> What you will do:
Print the entries below again exactly as they stand, but skip any picture.

> Provided entries:
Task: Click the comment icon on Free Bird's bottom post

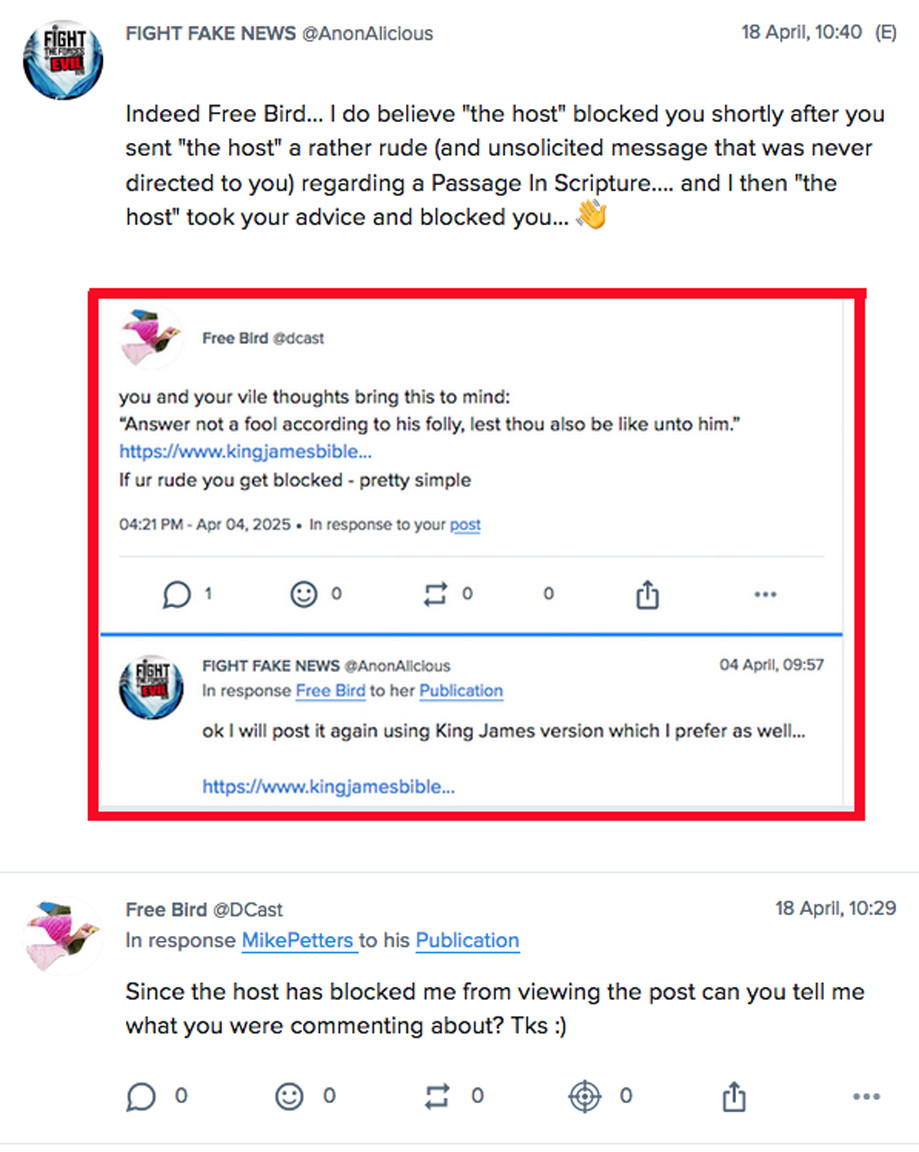Action: click(x=142, y=1097)
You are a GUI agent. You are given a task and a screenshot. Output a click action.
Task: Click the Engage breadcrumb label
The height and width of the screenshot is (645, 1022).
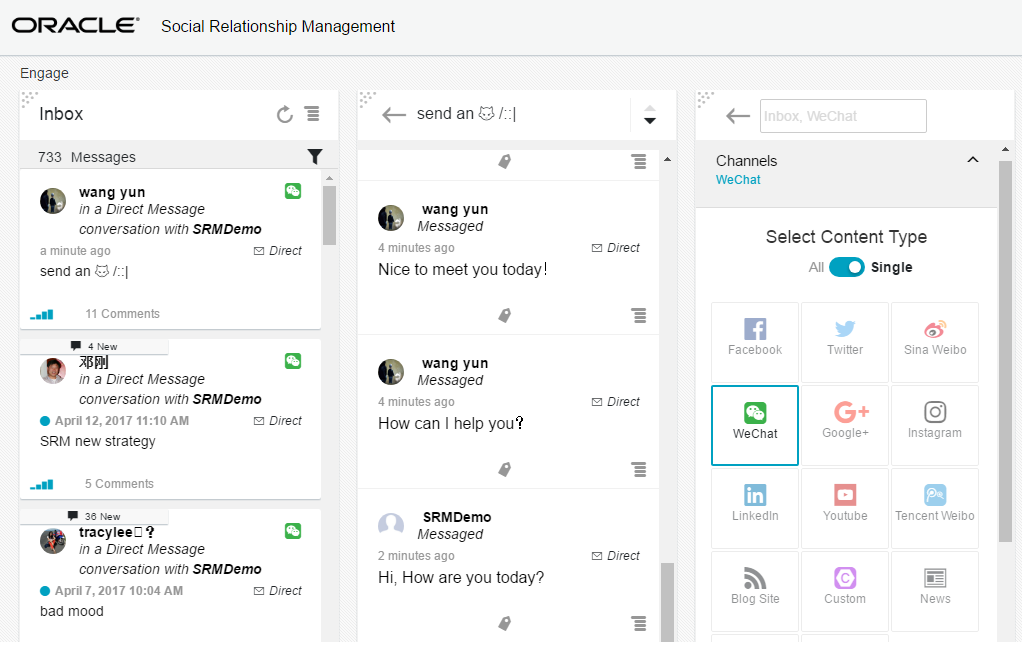click(44, 73)
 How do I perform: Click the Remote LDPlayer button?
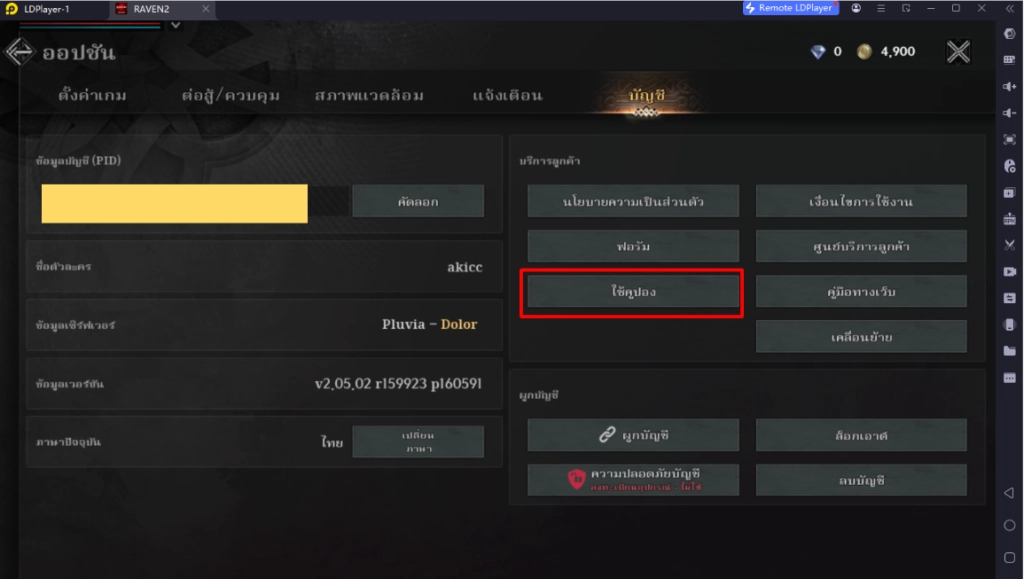point(790,8)
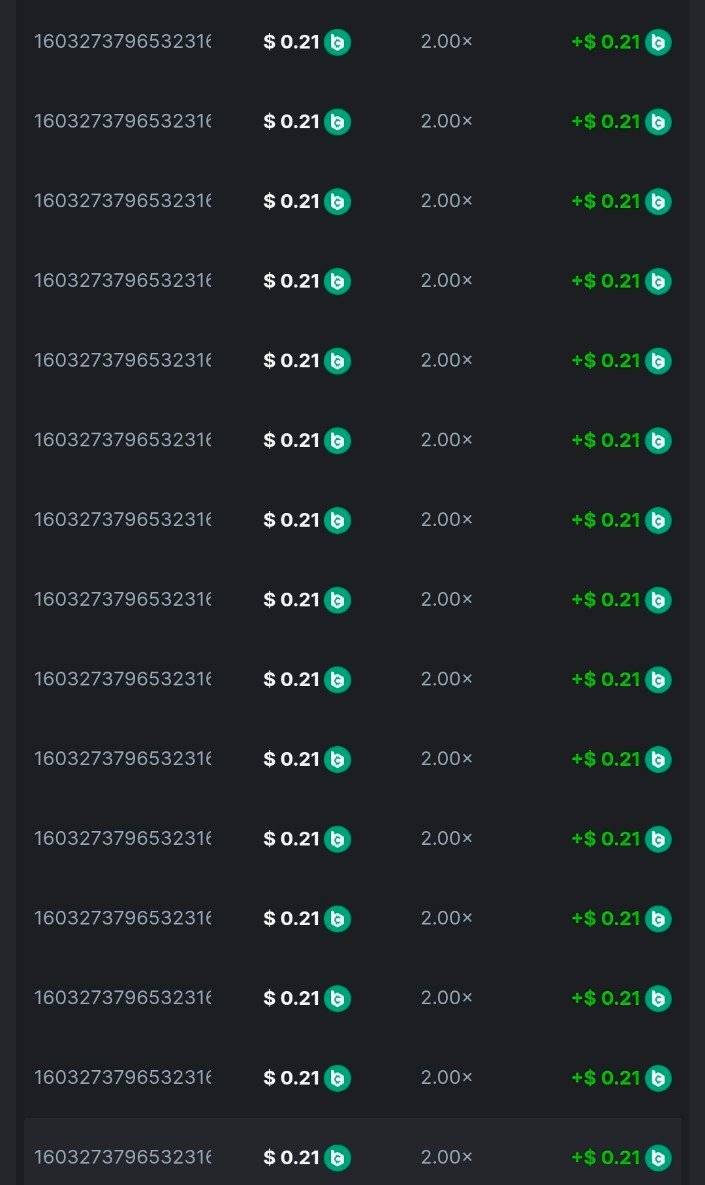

> Answer for the task:
Task: Click the comment icon on Free Bird's bottom post

Action: click(x=142, y=1097)
You are a GUI agent. You are given a task and a screenshot. Output a click action.
Task: Click the Engage breadcrumb label
The height and width of the screenshot is (645, 1022).
click(44, 73)
 How do I perform: Click the Remote LDPlayer button?
point(790,8)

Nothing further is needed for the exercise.